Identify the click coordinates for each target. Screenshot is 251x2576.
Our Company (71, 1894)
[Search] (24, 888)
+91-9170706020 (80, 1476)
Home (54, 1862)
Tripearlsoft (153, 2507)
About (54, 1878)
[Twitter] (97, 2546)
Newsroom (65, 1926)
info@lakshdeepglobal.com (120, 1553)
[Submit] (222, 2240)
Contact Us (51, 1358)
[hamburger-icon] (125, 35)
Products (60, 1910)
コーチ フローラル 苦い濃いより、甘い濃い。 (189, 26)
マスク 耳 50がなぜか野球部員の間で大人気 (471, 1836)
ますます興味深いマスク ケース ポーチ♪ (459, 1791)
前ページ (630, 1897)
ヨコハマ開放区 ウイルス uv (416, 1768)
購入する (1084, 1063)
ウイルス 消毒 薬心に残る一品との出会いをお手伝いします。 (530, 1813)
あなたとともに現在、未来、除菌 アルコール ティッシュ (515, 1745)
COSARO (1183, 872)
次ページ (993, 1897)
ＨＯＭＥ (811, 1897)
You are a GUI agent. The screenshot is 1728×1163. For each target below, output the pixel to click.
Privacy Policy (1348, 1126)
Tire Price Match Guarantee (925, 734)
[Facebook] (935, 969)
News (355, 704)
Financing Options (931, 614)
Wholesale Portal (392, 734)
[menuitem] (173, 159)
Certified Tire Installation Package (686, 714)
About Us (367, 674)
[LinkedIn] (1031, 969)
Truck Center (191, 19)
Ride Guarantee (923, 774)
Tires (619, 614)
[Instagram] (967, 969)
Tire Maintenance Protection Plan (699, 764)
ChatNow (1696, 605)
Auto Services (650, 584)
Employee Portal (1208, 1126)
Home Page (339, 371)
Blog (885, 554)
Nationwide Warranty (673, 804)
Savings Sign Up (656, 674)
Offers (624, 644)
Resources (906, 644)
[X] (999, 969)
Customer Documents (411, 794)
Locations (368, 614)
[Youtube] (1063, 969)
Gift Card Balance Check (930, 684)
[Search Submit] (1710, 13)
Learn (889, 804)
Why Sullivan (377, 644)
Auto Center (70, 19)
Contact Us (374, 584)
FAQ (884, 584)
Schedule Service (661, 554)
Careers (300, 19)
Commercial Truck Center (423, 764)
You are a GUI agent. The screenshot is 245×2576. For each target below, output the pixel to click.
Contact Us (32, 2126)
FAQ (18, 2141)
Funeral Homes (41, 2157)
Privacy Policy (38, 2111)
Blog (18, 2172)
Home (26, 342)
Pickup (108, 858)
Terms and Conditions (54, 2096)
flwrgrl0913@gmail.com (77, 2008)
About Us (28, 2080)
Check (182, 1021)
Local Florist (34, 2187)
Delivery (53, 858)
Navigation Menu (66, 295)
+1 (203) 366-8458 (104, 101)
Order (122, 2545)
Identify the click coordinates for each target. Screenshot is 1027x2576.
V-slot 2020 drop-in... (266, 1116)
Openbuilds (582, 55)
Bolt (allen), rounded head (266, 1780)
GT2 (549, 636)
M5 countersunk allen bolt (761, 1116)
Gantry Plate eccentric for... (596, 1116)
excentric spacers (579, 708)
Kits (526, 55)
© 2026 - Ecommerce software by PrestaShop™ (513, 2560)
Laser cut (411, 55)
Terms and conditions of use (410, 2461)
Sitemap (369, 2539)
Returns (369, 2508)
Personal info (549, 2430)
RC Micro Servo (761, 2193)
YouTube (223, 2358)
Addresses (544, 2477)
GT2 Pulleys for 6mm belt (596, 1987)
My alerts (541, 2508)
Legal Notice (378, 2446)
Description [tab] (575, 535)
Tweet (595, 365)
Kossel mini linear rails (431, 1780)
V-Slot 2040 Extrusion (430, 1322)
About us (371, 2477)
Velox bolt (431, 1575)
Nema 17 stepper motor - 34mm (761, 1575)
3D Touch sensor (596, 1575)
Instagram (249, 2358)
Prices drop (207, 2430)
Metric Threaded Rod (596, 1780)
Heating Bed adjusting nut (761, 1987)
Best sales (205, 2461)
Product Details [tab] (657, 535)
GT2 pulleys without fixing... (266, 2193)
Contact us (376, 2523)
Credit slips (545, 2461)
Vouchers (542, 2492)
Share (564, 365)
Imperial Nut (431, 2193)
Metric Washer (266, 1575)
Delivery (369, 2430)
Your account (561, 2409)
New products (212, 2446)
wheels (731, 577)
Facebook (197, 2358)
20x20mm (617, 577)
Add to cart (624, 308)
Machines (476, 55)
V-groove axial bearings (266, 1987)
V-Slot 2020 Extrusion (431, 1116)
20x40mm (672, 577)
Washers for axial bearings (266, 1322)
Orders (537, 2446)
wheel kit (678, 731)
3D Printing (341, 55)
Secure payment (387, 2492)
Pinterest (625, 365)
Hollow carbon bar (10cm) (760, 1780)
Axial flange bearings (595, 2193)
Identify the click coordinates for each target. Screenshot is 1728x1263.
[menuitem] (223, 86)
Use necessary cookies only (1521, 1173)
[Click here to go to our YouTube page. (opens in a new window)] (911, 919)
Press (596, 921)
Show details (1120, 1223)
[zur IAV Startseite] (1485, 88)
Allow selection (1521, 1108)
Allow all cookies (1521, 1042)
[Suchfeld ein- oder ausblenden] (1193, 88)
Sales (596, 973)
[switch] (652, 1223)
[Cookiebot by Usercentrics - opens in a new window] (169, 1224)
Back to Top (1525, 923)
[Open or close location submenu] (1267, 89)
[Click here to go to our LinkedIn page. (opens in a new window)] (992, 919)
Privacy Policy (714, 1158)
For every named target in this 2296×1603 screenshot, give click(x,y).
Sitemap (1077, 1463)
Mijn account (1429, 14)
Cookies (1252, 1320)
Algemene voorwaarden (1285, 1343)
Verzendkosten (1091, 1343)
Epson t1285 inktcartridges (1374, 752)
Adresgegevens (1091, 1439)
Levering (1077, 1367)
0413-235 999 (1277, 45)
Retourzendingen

* * * *

## [What to do]
Set down, exactly as they appear, the lines above from the first one to the line that holds "COSARO (1183, 872)", both included, please, and no others.

## [Task solution]
Identify the click coordinates for each target. Screenshot is 251x2576.
Our Company (71, 1894)
[Search] (24, 888)
+91-9170706020 (80, 1476)
Home (54, 1862)
Tripearlsoft (153, 2507)
About (54, 1878)
[Twitter] (97, 2546)
Newsroom (65, 1926)
info@lakshdeepglobal.com (120, 1553)
[Submit] (222, 2240)
Contact Us (51, 1358)
[hamburger-icon] (125, 35)
Products (60, 1910)
コーチ フローラル 苦い濃いより、甘い濃い。 (189, 26)
マスク 耳 50がなぜか野球部員の間で大人気 (471, 1836)
ますます興味深いマスク ケース ポーチ♪ (459, 1791)
前ページ (630, 1897)
ヨコハマ開放区 ウイルス uv (416, 1768)
購入する (1084, 1063)
ウイルス 消毒 薬心に残る一品との出会いをお手伝いします。 (530, 1813)
あなたとともに現在、未来、除菌 アルコール ティッシュ (515, 1745)
COSARO (1183, 872)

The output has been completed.